For this we have a moisture absorber that can be filled as it is used. In addition, we try to keep the windows and hatches open as much as possible to ventilate.


There are several ways to do your laundry when you travel in a motorhome.

Many travelers have a kind of folding bag that is filled with soap and water, or simply travel with a mini bowl and ropes. However, this only serves to wash a few clothes and is not a solution for bedding or towels.

For that, we always go to a laundry, which is fast and cheap in most countries.

Please note that the dryers used tend to ruin the clothes quite a lot, so we advise you not to dry delicate clothes or clothes that you think might shrink. However, for sheets, blankets, towels and armchair covers there is usually no problem.

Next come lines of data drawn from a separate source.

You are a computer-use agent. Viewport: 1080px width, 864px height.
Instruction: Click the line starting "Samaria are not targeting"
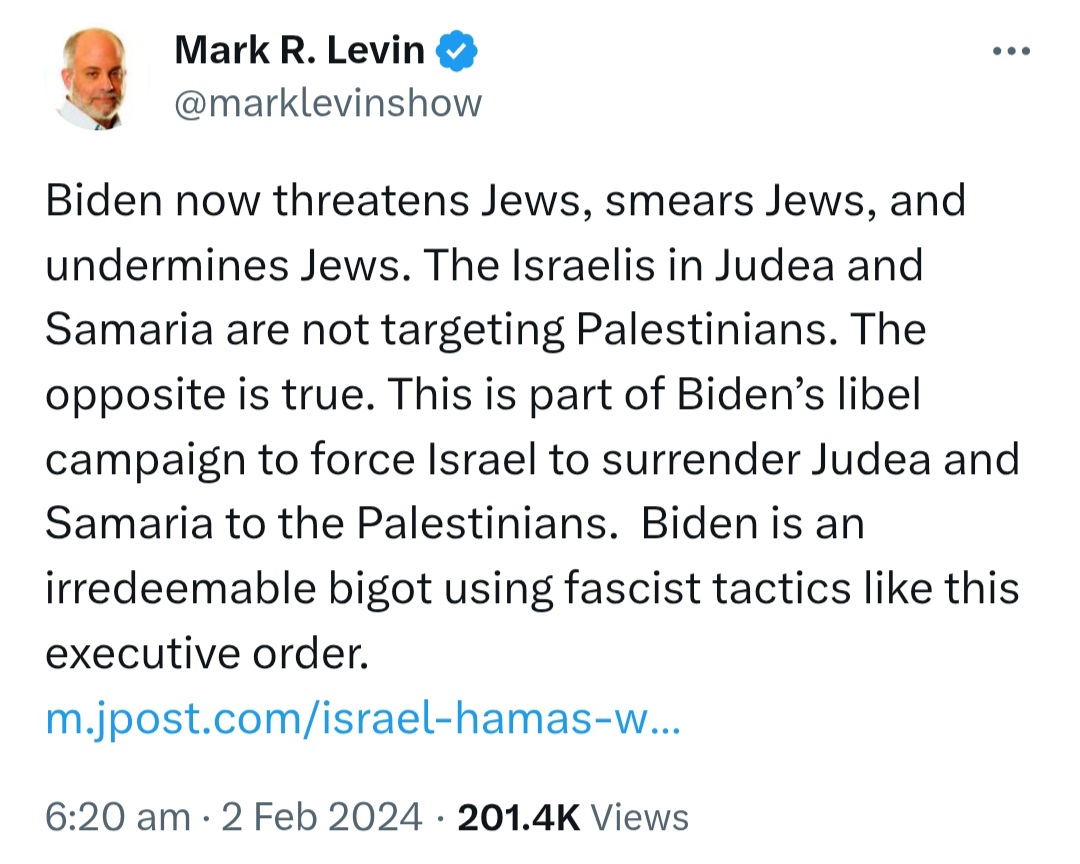[486, 329]
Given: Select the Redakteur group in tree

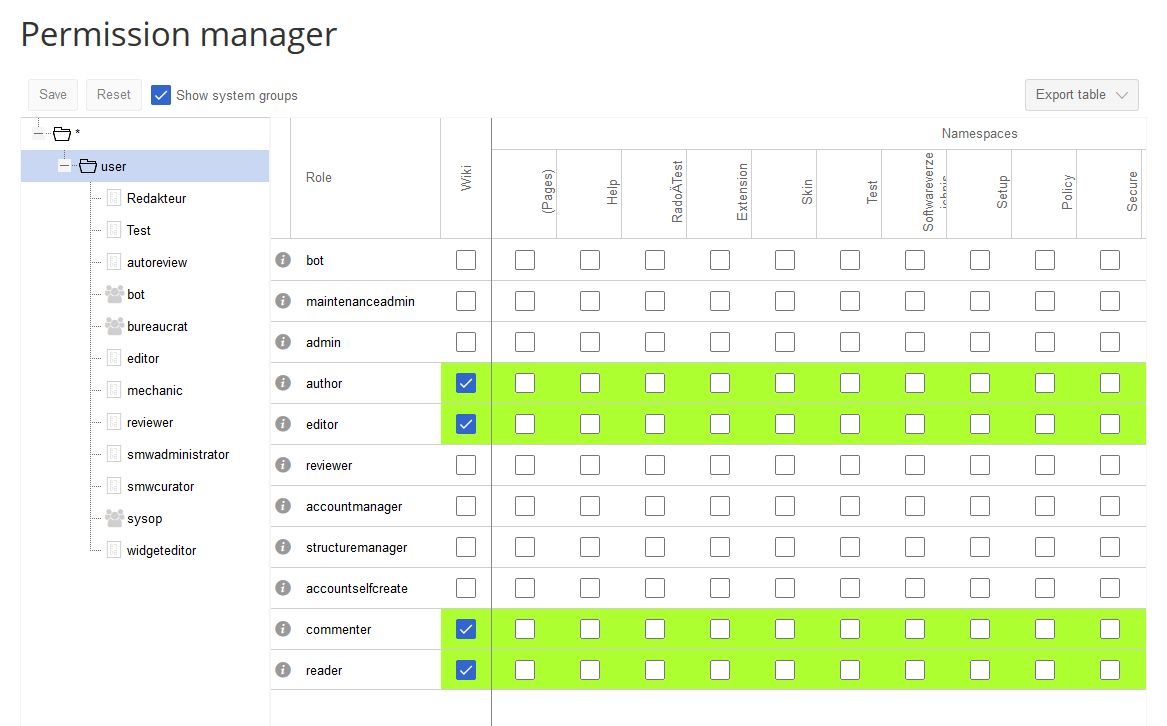Looking at the screenshot, I should pyautogui.click(x=156, y=198).
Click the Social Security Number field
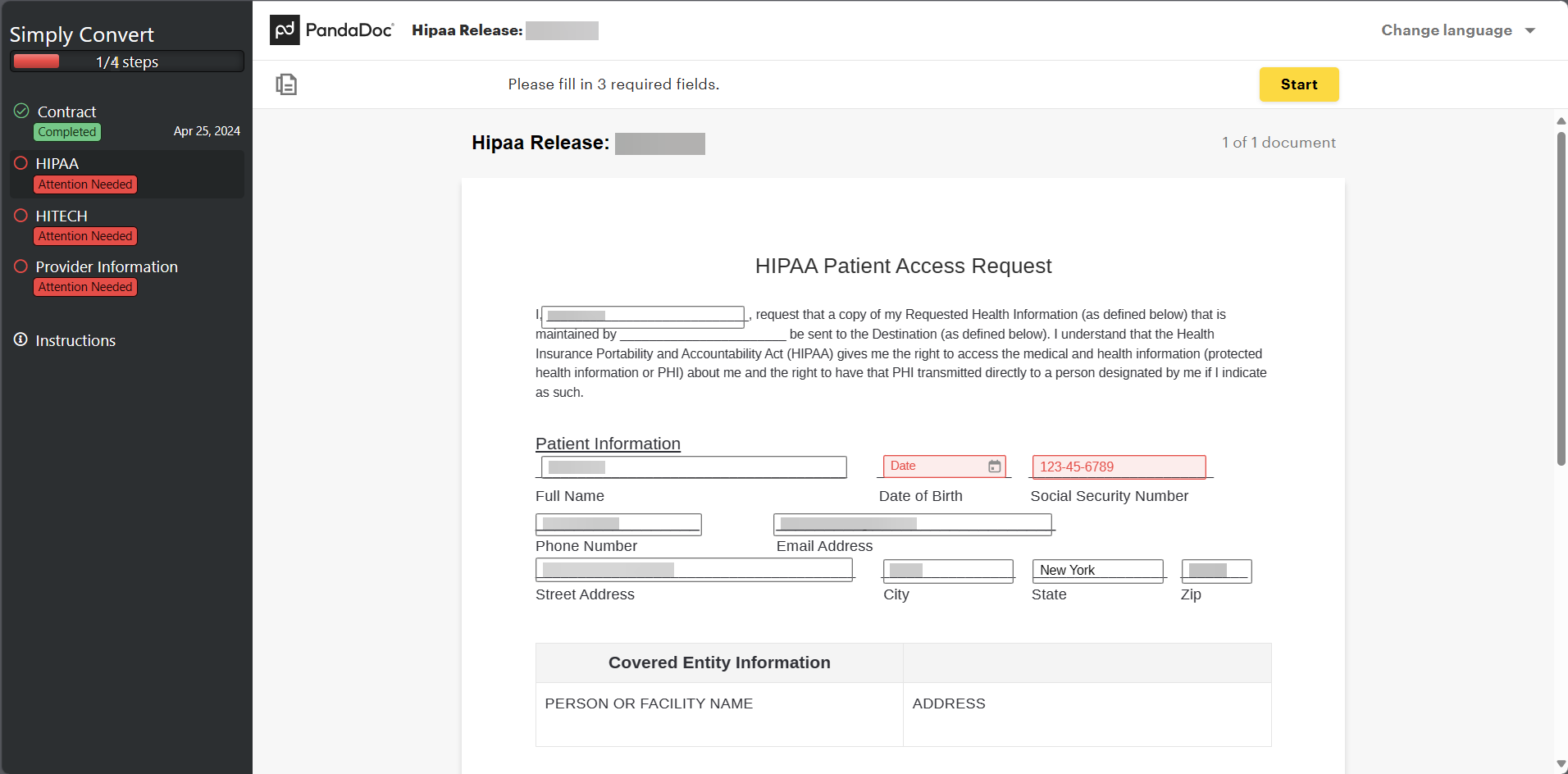Screen dimensions: 1568x774 pyautogui.click(x=1119, y=467)
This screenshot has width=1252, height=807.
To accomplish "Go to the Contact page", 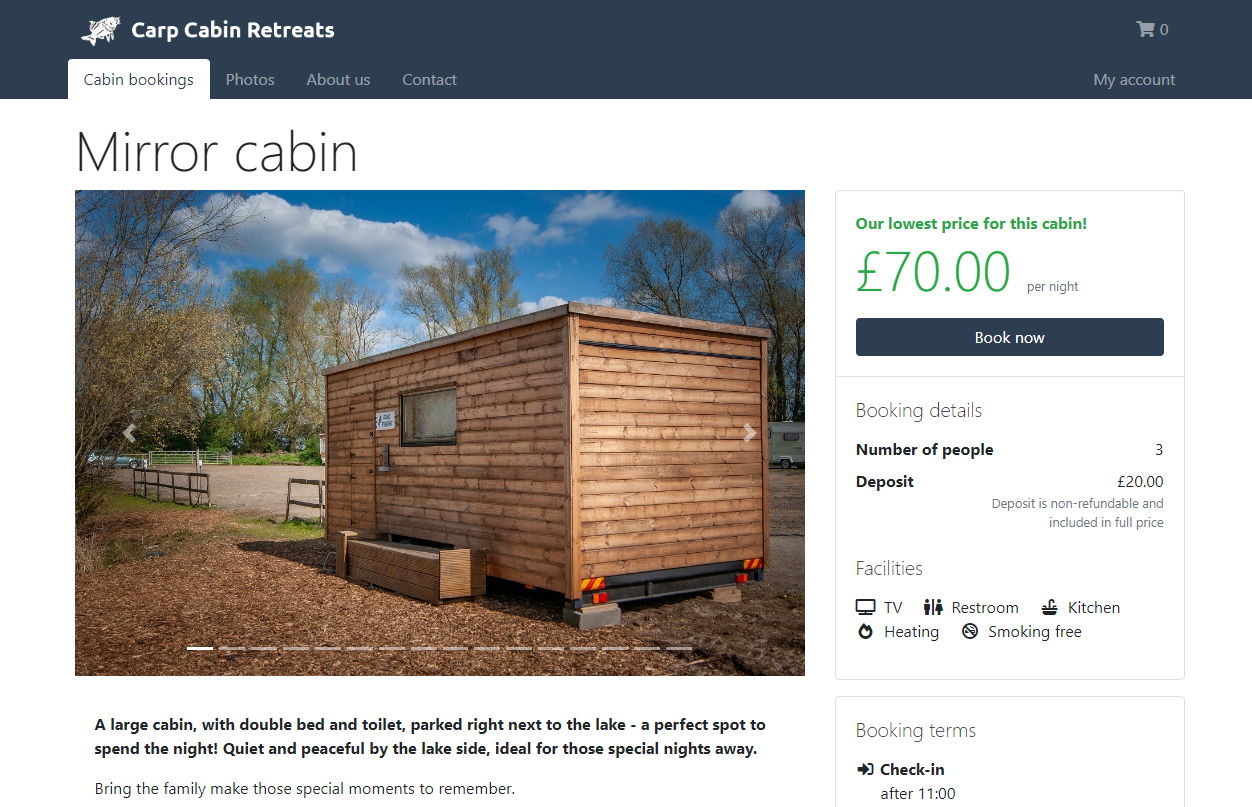I will (x=429, y=79).
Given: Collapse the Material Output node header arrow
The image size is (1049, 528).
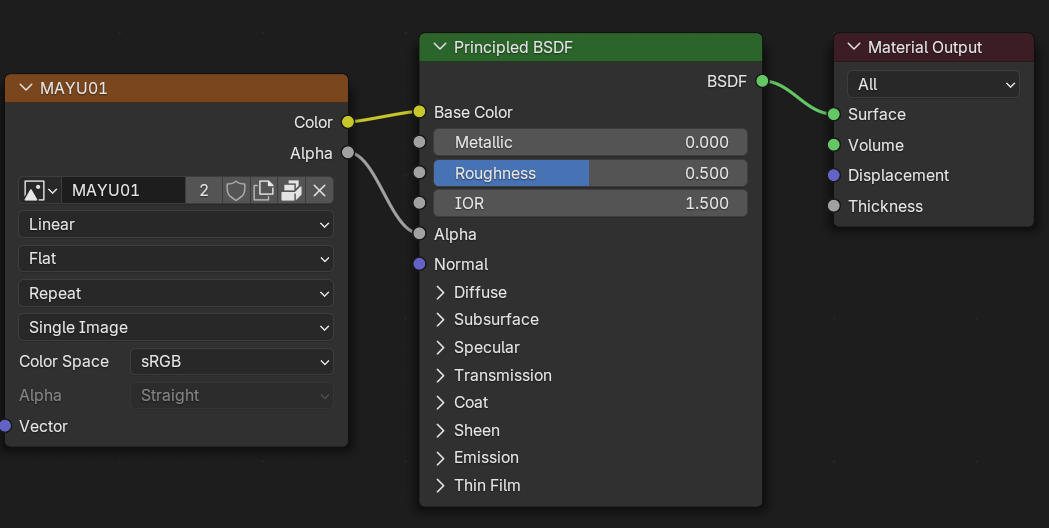Looking at the screenshot, I should click(x=853, y=47).
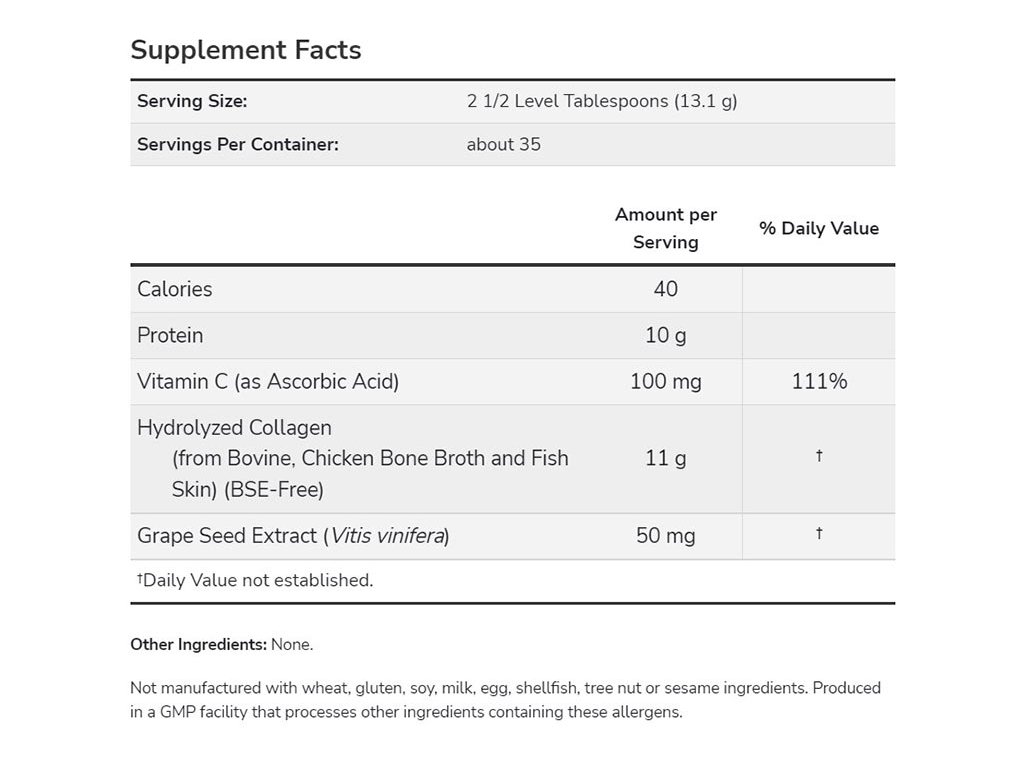Click the Supplement Facts heading
This screenshot has height=768, width=1024.
tap(246, 50)
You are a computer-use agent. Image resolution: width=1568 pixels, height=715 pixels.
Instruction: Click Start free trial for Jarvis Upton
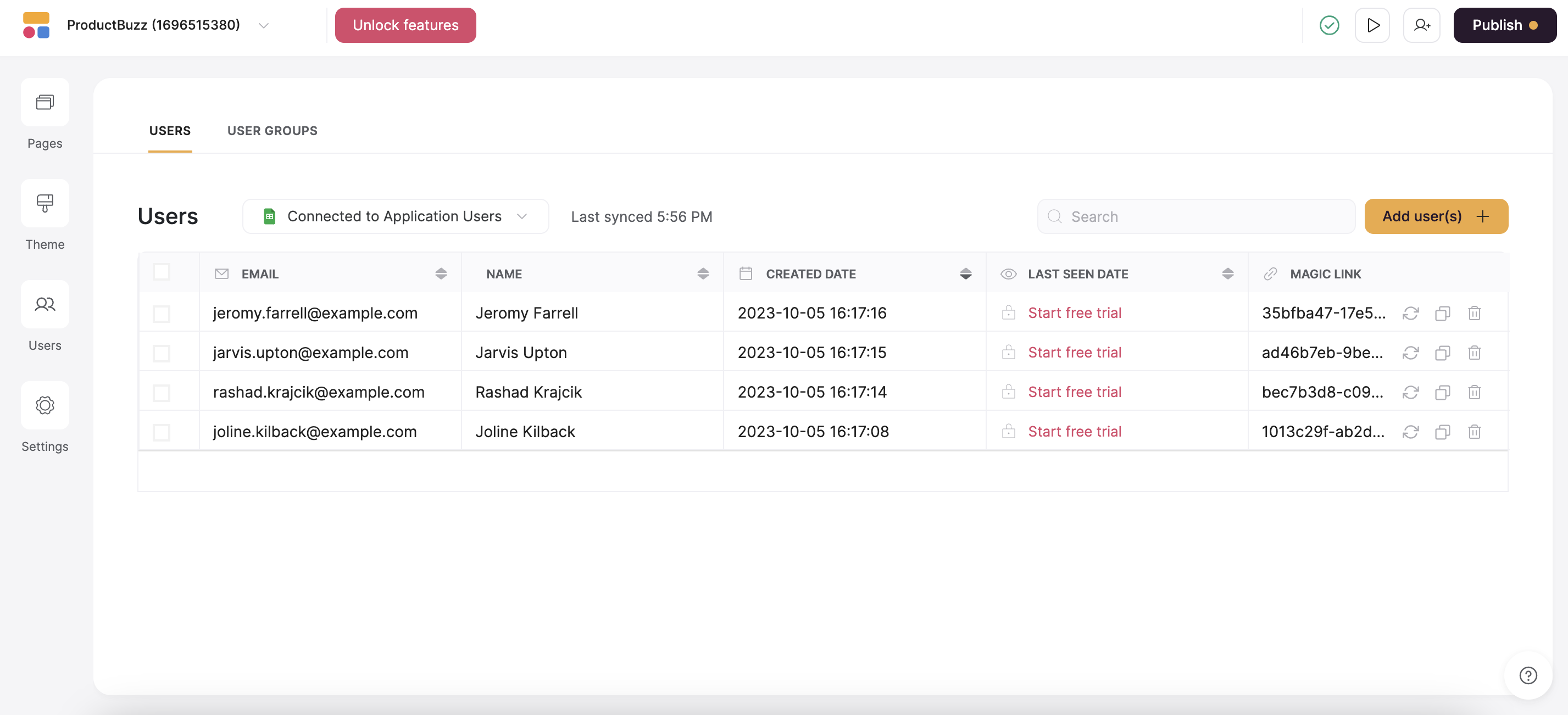(x=1074, y=353)
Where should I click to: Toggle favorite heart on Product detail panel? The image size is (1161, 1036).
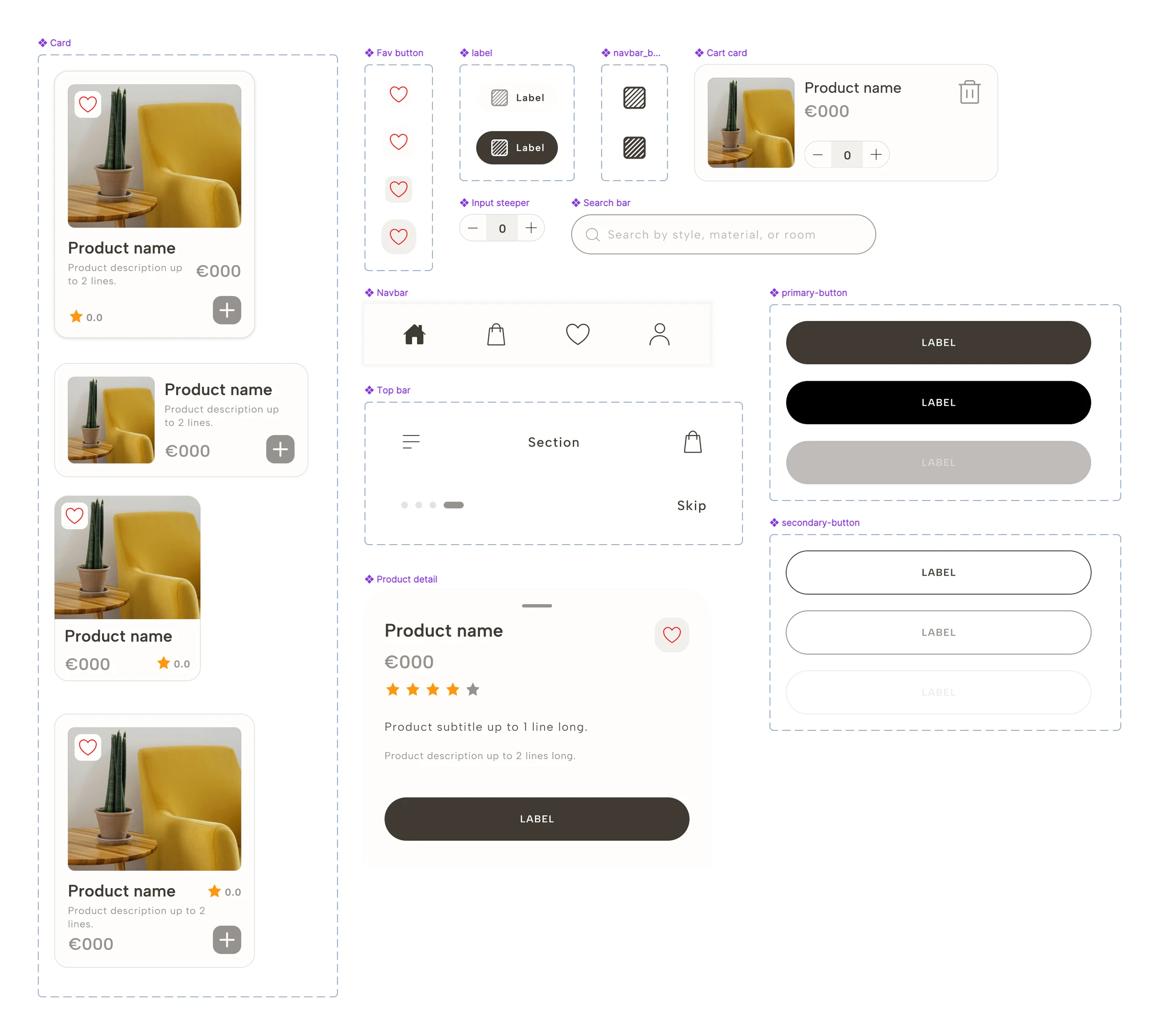[x=671, y=634]
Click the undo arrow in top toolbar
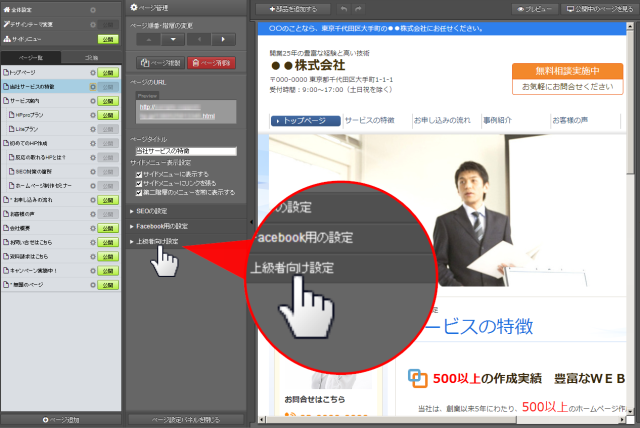The width and height of the screenshot is (640, 428). coord(344,8)
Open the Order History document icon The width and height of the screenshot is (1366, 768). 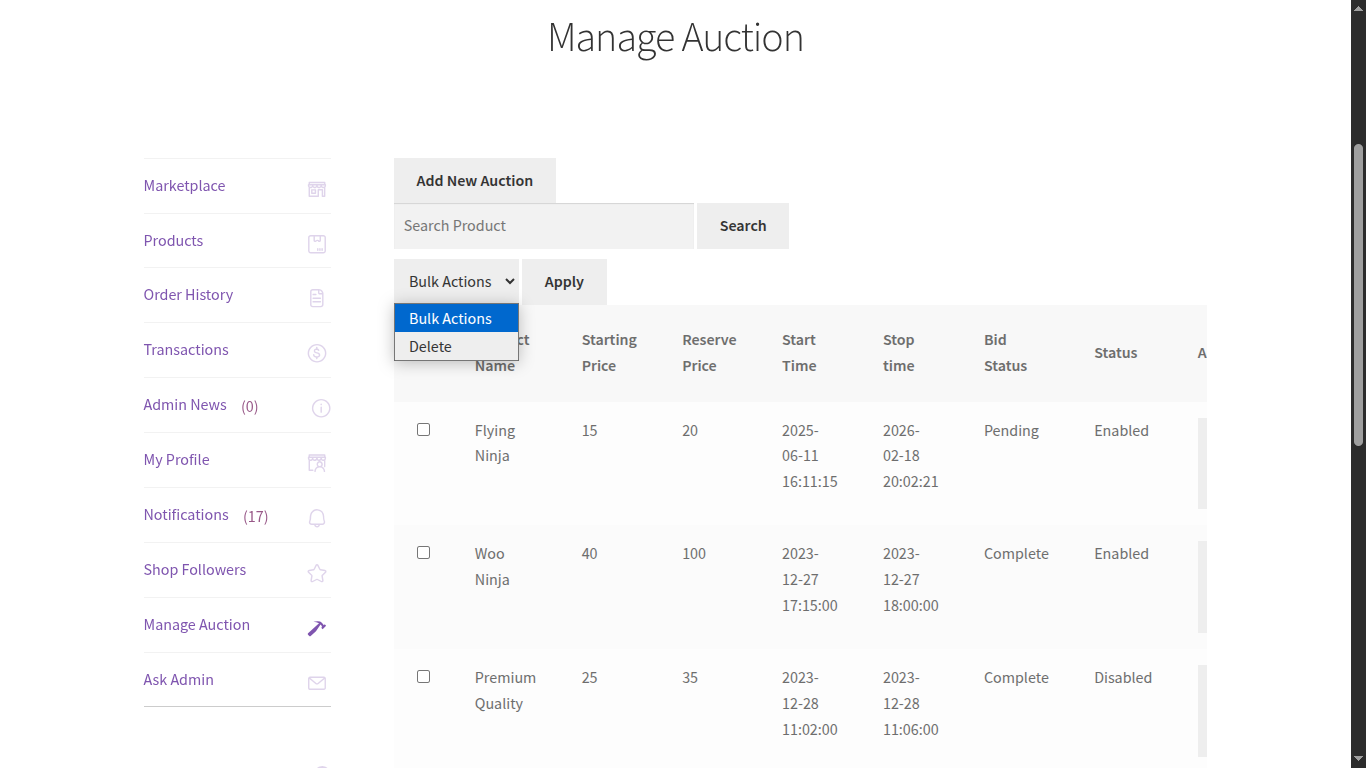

Don’t they get dizzy when they are given a menu with hundreds of options in a restaurant, as if there were such a range of possibilities, the decision becomes more difficult than if there were only 2 or 3 alternatives?

Well, traveling in a motorhome is a bit like that.

When you travel in the “conventional” way you probably already have everything more or less defined. Starting with the destinations, you have probably already booked a hotel, transportation to get there and some excursions to do.

Travelling by motorhome is like having a blank slate. Where you sleep tonight, what time you leave and what time you arrive will depend entirely on you.

And while the fun of the trip is in that, it is also advisable to at least plan a little.

Not in a super-anticipated way (you’ll find that the best recommendations are those of locals or last-minute travelers) but if you plan to travel that day.

For example, once you decide in the morning (or the night before) where to go, we recommend you look for routes, see alternative roads, check for cuts or delays, calculate arrival times and look for 2 or 3 safe options to sleep when you arrive.

Also take into account the time it will take you to make stops to go to the bathroom, get water or gas, go to the supermarket or anything else you have to do that day.

This way, you avoid things that are not advisable such as driving at night, arriving late to an unknown place and running out of options to spend the night.

As you can see, travelling in a motorhome is not something you learn overnight: it took us weeks (and for some things even months) to get used to it!

However, once you master it, you’ll realize that you won’t want to travel any other way!